Hi, I would need help on this problem. I have to solve this equation
f'(x) + ((1 -2x)/x^2)*y = 1. I started the problem and I was stuck at
y= (x^2)*e^(1/x) * integral (e^(-1/x))/(x^2) . I have no idea how to do this so if anyone knows how, it would be really appreciated.

 

[Hurkyl]

By "do this" I presume you mean you are having trouble finding an elementary expression for

$$\int \frac{e^{-1/x}}{x^2} \, dx$$

What techniques have you tried to apply?

 

[marlon]

Try a substitution , realizing that (1/x²)dx = - d(1/x)

regards
marlon

 

[Cyannaca]

(1/x²)dx = - d(1/x). Thanks a lot, I was quite lost (trying to integrate by parts...)but I finally solved it. Thanks.

 

[maverick280857]

For integration by parts, try ILATE (I = Inverse Trig, L = Logarithmic, A = Algebraic, T = Trig, E = Exponential).
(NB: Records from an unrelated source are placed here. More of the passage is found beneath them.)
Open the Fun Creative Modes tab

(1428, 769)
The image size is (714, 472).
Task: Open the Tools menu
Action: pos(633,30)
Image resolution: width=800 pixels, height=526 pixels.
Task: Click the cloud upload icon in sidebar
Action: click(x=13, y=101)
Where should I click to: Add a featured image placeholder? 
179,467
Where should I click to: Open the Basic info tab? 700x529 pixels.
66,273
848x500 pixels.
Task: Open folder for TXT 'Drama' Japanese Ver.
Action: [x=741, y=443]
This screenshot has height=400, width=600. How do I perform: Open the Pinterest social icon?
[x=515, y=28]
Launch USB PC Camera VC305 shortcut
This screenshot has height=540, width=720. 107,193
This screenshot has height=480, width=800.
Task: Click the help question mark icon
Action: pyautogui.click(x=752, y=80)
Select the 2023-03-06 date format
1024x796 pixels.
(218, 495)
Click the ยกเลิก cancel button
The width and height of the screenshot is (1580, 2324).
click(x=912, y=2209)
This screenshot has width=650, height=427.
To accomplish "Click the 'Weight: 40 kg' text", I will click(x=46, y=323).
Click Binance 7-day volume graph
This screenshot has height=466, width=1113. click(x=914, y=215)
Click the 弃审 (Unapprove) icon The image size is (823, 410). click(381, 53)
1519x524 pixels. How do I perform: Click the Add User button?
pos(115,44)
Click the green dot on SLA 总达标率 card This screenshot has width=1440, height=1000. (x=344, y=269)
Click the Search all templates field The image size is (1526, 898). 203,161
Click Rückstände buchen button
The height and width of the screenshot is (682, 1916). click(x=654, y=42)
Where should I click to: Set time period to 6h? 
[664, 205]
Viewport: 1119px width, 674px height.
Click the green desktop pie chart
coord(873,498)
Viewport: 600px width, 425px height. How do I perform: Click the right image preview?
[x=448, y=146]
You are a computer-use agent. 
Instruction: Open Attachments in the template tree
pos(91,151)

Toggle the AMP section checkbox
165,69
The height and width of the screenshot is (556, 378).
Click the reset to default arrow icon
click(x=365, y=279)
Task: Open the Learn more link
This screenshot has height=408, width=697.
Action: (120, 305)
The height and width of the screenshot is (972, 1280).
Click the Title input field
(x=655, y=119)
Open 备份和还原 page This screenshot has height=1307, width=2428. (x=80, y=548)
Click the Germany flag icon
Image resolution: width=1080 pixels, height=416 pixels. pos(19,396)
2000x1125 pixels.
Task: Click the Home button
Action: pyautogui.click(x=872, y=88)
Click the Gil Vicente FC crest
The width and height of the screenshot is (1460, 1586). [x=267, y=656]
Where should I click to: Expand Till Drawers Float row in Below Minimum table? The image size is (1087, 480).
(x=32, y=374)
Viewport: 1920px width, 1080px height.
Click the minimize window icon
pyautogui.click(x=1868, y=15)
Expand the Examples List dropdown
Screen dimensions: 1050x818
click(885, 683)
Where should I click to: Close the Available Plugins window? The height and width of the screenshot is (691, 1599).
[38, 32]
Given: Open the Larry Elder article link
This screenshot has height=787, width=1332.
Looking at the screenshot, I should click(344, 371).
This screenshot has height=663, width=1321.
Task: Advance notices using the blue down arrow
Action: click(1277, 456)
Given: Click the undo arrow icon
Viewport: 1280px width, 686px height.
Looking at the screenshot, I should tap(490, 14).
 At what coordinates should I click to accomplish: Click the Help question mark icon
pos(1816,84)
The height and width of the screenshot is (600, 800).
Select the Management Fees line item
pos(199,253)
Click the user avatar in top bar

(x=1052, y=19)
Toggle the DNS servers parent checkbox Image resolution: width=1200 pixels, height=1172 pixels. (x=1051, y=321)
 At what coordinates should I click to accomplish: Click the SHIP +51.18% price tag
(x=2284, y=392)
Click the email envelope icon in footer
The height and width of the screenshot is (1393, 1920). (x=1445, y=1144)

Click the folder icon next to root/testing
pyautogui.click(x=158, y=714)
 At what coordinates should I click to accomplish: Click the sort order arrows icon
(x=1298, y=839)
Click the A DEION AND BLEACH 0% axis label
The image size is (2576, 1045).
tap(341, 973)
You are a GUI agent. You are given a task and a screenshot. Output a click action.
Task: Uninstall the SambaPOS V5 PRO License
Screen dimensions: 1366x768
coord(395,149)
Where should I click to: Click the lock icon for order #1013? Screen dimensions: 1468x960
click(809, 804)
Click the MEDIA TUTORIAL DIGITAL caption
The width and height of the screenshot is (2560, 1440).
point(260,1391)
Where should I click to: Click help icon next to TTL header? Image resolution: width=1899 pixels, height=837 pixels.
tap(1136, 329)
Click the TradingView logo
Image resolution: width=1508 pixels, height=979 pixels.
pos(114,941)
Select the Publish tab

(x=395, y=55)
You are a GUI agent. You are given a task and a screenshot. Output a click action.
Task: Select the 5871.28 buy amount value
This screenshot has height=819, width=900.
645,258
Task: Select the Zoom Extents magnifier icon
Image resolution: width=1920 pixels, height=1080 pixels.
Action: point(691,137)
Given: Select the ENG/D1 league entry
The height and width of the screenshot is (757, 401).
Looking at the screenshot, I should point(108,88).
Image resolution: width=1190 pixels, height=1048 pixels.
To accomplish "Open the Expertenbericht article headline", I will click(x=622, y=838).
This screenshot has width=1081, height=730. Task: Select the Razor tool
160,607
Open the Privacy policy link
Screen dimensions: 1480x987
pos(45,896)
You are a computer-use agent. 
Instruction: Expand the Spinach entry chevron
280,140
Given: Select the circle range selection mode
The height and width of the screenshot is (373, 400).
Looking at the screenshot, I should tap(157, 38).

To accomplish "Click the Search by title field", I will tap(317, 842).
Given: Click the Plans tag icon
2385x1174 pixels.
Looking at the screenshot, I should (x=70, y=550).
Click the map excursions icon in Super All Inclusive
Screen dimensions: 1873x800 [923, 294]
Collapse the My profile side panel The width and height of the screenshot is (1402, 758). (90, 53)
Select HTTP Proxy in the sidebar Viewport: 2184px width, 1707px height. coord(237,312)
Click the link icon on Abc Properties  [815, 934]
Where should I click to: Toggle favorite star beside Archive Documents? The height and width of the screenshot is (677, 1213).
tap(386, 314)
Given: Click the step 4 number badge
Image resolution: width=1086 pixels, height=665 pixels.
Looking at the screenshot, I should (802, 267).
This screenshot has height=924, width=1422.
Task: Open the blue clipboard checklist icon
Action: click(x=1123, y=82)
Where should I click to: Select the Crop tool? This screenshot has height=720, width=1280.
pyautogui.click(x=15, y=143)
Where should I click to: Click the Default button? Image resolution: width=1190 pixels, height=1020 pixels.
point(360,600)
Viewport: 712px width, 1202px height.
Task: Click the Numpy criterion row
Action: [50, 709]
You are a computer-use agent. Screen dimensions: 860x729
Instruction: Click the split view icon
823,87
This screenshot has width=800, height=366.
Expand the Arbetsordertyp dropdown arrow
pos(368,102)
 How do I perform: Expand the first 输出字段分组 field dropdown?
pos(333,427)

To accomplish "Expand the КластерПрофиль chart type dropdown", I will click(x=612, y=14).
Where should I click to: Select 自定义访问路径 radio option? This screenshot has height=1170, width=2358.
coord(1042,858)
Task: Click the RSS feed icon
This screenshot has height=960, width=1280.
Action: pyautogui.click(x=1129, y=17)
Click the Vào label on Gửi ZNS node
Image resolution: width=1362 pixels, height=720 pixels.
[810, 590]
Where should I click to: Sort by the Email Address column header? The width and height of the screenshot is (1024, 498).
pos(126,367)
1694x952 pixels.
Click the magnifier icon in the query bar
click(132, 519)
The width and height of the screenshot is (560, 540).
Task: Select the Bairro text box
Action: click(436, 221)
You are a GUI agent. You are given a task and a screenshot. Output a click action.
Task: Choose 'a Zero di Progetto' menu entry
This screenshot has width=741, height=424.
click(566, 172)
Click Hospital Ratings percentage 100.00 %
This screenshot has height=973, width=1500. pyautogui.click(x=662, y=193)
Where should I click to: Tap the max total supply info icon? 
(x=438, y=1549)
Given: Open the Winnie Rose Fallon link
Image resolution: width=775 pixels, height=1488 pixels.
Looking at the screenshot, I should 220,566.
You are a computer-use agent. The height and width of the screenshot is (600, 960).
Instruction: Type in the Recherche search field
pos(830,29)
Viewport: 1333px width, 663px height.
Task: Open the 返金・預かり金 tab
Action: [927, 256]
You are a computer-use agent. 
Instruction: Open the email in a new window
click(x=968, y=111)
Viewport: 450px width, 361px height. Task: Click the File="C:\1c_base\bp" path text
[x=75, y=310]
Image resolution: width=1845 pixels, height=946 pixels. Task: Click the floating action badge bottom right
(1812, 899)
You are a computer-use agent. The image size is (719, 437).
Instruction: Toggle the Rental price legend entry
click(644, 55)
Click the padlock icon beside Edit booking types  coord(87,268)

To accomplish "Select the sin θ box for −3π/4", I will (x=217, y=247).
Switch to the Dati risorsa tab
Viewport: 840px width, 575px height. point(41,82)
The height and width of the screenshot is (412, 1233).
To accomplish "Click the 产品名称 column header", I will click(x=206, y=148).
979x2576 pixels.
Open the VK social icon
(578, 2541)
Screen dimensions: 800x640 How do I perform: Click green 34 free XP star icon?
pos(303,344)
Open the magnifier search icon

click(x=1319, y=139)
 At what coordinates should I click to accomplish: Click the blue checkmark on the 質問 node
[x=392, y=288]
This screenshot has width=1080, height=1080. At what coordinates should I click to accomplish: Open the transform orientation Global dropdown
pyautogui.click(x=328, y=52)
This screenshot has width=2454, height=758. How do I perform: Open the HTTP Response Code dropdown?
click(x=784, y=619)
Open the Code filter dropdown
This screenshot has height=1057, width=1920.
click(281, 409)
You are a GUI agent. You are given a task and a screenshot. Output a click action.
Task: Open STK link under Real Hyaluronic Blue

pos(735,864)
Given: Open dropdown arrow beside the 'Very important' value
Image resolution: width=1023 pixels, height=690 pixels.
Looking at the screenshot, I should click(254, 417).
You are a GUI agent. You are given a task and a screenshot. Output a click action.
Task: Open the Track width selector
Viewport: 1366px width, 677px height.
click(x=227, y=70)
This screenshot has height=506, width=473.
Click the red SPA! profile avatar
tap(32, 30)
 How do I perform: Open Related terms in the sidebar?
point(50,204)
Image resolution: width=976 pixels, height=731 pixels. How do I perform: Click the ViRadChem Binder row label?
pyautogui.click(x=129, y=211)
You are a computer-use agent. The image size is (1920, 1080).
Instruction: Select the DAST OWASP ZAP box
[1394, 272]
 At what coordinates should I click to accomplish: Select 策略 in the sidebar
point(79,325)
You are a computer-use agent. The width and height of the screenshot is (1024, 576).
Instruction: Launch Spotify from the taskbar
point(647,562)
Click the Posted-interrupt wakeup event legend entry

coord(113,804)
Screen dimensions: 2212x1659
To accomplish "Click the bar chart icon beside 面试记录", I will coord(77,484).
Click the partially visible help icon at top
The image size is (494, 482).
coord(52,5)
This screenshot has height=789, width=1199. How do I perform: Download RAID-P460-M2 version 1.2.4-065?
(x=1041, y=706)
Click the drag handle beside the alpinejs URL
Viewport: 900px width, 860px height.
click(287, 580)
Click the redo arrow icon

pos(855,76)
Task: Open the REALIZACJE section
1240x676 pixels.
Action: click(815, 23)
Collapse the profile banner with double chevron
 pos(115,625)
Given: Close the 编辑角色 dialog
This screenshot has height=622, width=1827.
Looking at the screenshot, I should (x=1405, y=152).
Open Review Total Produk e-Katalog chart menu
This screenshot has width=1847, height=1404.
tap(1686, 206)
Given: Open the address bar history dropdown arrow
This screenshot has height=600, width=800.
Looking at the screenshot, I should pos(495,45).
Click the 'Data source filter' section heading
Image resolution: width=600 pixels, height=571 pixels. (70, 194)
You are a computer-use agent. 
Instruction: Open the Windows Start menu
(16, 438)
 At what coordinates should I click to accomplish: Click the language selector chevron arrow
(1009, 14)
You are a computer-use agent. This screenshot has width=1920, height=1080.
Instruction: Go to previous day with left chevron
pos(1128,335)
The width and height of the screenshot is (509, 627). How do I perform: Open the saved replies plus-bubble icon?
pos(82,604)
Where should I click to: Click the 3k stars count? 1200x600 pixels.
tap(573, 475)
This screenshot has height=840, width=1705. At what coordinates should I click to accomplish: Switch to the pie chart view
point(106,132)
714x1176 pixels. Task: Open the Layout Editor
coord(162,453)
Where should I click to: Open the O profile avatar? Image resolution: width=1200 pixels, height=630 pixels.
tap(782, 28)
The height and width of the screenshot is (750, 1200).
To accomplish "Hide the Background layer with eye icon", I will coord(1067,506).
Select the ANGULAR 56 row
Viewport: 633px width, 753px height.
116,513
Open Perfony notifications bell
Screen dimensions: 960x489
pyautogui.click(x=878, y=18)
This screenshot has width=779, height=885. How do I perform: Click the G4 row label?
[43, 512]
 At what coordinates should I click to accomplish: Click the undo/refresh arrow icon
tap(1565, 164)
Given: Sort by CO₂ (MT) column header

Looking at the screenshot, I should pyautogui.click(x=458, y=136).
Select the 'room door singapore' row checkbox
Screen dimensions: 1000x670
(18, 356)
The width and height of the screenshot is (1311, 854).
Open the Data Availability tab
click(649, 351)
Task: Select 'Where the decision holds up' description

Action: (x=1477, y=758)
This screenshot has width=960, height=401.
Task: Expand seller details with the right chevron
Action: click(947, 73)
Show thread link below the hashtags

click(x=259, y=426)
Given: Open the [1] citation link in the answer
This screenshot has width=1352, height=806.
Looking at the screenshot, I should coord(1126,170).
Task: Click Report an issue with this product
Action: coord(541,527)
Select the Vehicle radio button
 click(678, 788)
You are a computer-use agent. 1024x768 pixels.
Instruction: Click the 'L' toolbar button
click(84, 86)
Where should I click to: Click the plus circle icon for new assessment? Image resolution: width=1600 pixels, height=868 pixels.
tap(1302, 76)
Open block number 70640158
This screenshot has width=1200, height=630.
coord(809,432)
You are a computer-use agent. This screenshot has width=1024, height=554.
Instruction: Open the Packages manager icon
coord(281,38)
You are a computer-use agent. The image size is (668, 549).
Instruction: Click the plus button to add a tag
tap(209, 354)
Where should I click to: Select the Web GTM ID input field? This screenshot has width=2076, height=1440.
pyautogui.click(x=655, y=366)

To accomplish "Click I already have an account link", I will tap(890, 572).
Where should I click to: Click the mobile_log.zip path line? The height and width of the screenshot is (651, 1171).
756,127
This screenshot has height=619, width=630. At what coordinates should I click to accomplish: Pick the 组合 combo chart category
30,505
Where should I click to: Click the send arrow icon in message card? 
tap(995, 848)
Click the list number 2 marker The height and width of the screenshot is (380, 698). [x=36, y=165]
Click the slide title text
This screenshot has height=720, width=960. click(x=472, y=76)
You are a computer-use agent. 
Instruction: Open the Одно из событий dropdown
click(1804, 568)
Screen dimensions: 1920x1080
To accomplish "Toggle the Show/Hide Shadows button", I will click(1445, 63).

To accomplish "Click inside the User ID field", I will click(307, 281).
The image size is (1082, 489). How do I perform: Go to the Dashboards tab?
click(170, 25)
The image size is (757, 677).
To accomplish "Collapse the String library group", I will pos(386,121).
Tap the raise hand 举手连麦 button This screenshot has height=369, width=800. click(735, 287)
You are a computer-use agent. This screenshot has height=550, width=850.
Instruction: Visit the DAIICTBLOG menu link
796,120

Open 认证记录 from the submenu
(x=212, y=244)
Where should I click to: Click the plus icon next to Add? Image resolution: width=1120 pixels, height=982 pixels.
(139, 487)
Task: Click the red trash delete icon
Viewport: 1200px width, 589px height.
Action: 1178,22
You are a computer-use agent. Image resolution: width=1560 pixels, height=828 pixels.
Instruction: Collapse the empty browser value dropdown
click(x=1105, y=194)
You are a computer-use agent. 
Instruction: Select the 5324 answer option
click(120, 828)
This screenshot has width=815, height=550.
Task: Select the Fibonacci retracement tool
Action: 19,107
This pretty much sums up the order in which the first function should be chosen if you wish to integrate something of the form,

$$\int udv = uv - \int v du$$

(ie--how to chose u).

Adios
Vivek

 

[Zurtex]

Erm, have you thought about what the derivative of:

$$e^{\frac{-1}{x}}$$

is? I think that will solve your problem

Edit: Sorry, missed that you had solved it.